Soldiers were injured while 'defending the southern borders of the Kingdom of Saudi Arabia'
President Abd Rabbuh Mansour Hadi meeting Qatari ambassador to Yemen Mohammed bin Hamad al-Hajri in Aden in 2015 (AFP)

Qatar has said that six of its soldiers were wounded on the Saudi border with Yemen while serving in a Saudi-led military coalition fighting against the Iran-aligned Houthi group.

Qatar's defence ministry said in a statement carried by state news agency QNA on Saturday evening that the six were injured "while conducting their duties within the Qatari contingent defending the southern borders of the Kingdom of Saudi Arabia".

It gave no further details on the incident.

Al Jazeera television reported in 2015 that Qatar had deployed 1,000 troops to Yemen. Other reports said the force was only being stationed at the Saudi border with Yemen.

Qatari media have reported that at least four soldiers have died while serving in the Saudi-led coalition, which intervened in Yemen in March 2015 at the behest of the government of President Abd Rabbuh Mansour Hadi after the Houthis advanced on his headquarters in Aden, forcing him to flee.
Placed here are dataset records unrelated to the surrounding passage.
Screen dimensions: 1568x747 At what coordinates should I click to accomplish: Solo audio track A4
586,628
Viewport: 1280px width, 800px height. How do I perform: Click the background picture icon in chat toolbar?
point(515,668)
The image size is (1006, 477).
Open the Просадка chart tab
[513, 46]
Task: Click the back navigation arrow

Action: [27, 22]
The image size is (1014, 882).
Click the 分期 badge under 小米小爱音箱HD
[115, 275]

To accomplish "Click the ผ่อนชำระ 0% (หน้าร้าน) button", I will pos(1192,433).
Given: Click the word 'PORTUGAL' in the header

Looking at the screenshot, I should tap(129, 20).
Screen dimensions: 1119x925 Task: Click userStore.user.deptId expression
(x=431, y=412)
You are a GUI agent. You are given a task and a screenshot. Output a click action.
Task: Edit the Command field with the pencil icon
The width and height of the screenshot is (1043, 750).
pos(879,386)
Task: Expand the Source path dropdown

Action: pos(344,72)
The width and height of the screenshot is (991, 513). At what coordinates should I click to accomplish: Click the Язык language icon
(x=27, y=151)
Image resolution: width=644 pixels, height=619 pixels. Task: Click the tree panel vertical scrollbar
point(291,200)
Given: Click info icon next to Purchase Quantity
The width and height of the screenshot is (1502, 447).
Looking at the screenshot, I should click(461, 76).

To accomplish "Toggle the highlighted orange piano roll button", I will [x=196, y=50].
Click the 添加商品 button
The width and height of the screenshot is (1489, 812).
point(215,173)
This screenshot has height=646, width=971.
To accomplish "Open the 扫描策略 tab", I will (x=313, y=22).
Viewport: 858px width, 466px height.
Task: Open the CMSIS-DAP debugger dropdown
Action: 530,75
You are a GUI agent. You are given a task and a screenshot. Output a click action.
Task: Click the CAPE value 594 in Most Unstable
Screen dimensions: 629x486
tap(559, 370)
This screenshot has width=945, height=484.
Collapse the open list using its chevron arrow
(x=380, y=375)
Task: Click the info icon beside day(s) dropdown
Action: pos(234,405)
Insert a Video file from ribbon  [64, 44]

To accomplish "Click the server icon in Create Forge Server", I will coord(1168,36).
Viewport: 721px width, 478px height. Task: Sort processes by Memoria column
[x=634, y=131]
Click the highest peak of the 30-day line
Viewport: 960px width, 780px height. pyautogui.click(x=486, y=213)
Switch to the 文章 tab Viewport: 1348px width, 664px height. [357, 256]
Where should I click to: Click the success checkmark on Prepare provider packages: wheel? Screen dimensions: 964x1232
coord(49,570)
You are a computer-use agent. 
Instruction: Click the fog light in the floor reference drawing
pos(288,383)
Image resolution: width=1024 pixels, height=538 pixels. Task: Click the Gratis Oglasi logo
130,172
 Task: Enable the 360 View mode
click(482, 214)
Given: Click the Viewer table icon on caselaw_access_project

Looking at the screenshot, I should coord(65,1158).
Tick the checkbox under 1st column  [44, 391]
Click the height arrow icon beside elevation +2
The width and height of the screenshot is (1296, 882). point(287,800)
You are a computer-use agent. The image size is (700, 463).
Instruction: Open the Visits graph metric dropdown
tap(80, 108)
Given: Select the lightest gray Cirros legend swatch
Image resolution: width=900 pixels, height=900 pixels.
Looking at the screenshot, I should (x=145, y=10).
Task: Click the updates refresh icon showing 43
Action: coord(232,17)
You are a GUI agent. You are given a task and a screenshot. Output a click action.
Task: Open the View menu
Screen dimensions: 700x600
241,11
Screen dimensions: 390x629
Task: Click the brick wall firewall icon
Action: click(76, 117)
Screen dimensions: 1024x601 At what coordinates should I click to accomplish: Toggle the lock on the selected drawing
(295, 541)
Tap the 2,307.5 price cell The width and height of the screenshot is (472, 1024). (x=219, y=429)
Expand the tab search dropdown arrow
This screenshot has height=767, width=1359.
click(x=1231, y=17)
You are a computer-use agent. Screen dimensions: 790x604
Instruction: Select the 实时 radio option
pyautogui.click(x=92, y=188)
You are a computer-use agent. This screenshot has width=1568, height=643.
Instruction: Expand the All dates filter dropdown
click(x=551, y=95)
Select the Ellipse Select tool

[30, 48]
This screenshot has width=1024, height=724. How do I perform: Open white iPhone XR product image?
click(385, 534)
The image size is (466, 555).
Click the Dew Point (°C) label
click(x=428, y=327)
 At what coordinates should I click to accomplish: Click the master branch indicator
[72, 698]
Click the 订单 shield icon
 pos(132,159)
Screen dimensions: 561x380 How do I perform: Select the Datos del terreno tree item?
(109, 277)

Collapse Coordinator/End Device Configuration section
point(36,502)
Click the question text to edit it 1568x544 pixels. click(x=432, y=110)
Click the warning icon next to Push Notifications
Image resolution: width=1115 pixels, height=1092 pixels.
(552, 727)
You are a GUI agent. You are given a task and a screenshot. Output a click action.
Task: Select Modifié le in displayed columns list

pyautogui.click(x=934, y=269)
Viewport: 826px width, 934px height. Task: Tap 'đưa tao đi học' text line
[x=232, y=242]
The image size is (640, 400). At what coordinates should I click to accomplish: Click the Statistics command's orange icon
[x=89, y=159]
The war has killed more than 10,000 people, half of them civilians, displaced more than 3 million people and ruined the economy.

Gulf tensions

Qatar and some of its fellow Gulf Cooperation Council members are embroiled in a dispute over purported remarks by the Qatari emir in which he is alleged to have criticised their policies and called for better ties with arch-foe Iran. Doha denies that the emir, Sheikh Tamim bin Hamad Al Thani, made the comments.

Qatar has said that the website of its state news agency, which carried the alleged remarks, was hacked by unidentified people who intended to divide the Western-allied GCC.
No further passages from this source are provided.